- What you have to do:
Copy each line below containing "computer".

------------------------------------------------------------------------

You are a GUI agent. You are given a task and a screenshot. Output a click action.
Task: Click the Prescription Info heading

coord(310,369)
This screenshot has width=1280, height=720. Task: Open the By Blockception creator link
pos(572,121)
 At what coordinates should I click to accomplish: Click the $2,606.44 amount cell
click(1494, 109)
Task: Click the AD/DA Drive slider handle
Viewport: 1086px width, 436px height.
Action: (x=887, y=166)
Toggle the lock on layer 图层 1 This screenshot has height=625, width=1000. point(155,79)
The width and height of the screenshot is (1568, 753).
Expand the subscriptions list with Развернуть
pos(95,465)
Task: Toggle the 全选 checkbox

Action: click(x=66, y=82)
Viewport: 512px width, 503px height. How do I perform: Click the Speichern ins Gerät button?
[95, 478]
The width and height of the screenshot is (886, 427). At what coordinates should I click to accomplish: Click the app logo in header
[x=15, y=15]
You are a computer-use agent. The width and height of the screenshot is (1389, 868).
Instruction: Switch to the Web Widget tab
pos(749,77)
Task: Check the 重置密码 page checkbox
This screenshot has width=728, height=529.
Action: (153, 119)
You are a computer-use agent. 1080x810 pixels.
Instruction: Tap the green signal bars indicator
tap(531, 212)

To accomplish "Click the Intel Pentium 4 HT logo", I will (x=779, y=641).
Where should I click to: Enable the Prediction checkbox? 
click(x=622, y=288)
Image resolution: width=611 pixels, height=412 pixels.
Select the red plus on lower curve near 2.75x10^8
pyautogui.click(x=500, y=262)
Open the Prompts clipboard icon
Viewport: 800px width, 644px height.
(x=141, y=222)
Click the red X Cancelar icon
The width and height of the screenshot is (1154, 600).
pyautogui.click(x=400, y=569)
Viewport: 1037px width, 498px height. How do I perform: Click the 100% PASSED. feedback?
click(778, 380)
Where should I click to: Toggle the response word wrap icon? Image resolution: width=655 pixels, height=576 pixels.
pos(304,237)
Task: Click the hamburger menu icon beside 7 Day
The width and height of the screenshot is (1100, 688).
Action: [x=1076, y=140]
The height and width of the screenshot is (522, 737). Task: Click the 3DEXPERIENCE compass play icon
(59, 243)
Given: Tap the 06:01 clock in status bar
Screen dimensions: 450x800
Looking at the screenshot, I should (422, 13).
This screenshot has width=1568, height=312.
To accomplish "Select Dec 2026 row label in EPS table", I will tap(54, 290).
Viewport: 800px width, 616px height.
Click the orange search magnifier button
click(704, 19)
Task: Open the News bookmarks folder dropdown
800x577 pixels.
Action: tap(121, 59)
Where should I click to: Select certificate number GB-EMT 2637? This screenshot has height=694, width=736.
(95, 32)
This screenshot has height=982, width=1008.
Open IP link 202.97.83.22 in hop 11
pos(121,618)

------------------------------------------------------------------------

- Response box:
You are a computer-use agent. The width and height of the screenshot is (1389, 868).
You are a computer-use agent. 1080x810 pixels.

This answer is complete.